Engineering solutions provider BMG’s range of Ingersoll Rand ARO fluid management equipment comprises Food and Drug Administration- (FDA-) compliant, air-operated, diaphragm pumps that provide solutions for the food and beverage sector, as well as in pharmaceuticals and cosmetic pumps applications.
ARO sanitary pumps not only enhance product purity and ensure an easy clean-out in environments that require the highest standards of cleanliness, but also allow for the safe operation at elevated temperatures.
“The ARO Expert (EXP) line of pumps, which has been designed to transfer fluids efficiently and safely, ensures high reliability and typically yields about 30% better flow rates than other types of pumps. Since fluids are transferred efficiently and gently by ARO pumps, the shelf life of the liquid is often extended. The gentle pumping action will not froth or separate fluids, which improves end-product quality,” explains BMG national product manager for pumps Joe Pinheiro.
The robust ARO pumps can handle high-volume transfer and dispensing applications, also optimising total cost of ownership for users.
“All ARO EXP pumps feature a patented unbalanced air valve design, which prevents stalling issues associated with conventional pumps. Exhaust valves effectively divert cold exhaust air from ice-prone components to prevent freezing and minimise downtime.”
These pumps can even pass large shear-sensitive solids without degradation or heat build-up and are also designed to run dry, thus eliminating the risk of pump damage, he adds.
As an expansion to the standard double diaphragm pumps, BMG now offers plant managers and maintenance engineers a reliable choice of two pump ranges for sanitary applications.
BMG’s ARO SD series features a quick knock-down compression clamp system to facilitate easier cleaning and maintenance. The compression clamp band design also facilitates rapid disassembly and reassembly of components for inspection and maintenance.
The SD series would be offered only where pumps need to be stripped down daily or regularly, and special add-on features are required, says Pinheiro.
The SD series’ flow rates are optimised for improved overall performance, the electro-polished stainless steel 316L construction is FDA-compliant and these robust pumps have a higher temperature capability.
“The PM series, which is bolted, is cheaper than the SD series and would be our first-choice recommendation to clients if there are no add-on features required.

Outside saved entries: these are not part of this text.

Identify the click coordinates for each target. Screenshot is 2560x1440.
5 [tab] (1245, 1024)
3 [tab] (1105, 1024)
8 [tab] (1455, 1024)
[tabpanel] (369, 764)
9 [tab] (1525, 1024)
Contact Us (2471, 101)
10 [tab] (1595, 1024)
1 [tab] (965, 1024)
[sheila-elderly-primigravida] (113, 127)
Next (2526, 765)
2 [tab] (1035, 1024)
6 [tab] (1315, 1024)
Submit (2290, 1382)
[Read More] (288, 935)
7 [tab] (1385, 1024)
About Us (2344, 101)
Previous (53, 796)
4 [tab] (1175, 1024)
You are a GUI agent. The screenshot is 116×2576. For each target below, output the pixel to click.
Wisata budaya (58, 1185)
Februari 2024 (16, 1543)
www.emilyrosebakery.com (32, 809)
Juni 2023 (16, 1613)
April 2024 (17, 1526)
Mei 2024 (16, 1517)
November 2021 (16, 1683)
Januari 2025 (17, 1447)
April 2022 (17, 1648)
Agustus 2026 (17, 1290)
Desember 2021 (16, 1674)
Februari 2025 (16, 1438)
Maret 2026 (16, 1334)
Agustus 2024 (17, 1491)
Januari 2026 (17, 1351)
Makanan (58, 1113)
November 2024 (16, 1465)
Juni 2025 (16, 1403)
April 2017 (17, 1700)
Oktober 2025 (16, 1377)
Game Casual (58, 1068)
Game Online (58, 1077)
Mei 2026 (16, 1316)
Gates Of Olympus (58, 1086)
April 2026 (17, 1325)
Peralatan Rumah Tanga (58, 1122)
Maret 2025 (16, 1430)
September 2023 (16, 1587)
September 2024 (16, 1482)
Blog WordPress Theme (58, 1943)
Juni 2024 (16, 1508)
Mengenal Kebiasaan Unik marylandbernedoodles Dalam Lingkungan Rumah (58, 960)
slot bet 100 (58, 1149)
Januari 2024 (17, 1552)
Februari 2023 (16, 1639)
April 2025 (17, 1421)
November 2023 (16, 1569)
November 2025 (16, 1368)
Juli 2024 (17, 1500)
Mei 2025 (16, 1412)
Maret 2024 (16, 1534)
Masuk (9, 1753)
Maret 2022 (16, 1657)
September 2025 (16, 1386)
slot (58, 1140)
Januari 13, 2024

The ARO PM series diaphragm pumps are also constructed from electropolished stainless steel 316 L but features a bolted construction with all stainless steel hardware. Centre sections are available in aluminium, polypropylene or stainless steel.
All internal wetted surfaces must be completely smooth – consequently adding to the sanitary standards of the pumps – to prevent the build-up of any product, which could cause bacteria growth.
An optional single-piece composite polytetrafluoroethylene (PTFE) diaphragm minimises the number of collection points for the fluid being pumped, which accelerates disassembly, cleaning and reassembly.
The optional electronic interface integrates easily with personal computer or programmable logic controller systems and the ARO controller helps to reduce waste and increase productivity.
In a recent ARO case study at a leading local brewery, electric-powered centrifugal pumps were replaced with ARO pumps, which resulted in an increase in production capacity of between 10% and 15%.
According to the customer, the key to the success of maintaining the quality of beer and getting it quicker to the market has been in the careful pump selection.
Although the electric-powered centrifugal pumps previously used by the brewery provided high power, these pumps required operation on a continuous cycle. The constant pumping of the beer using an impeller pump introduced more oxygen into the beer, causing foam that affected the flavour.
Pinheiro says that different types of pumps can be used for each application.
For example, a centrifugal pump can be used to pump many types of liquids, but in the case of paint or ink, the speed of the impeller in the casing can cause shearing of the liquid. If any air enters the pump, the pump will cavitate and lose efficiency.
“With a diaphragm pump, they can run dry, so if they suck any air, they will not cavitate or incur any damage. Diaphragm pumps do not stir up liquids, so there will not be shearing of the liquid,” he explains.
Factory-installed options allow for customising the pumps to specific application requirements.
“It is important to ensure that diaphragms are replaced before they rupture. If they are replaced, only the wet-end kit needs to be replaced, which is a quick and simple procedure. “If a diaphragm bursts, liquid will get into the air side of the pump and that could result in the air motor also requiring attention, extending the downtime required for maintenance,” concludes Pinheiro.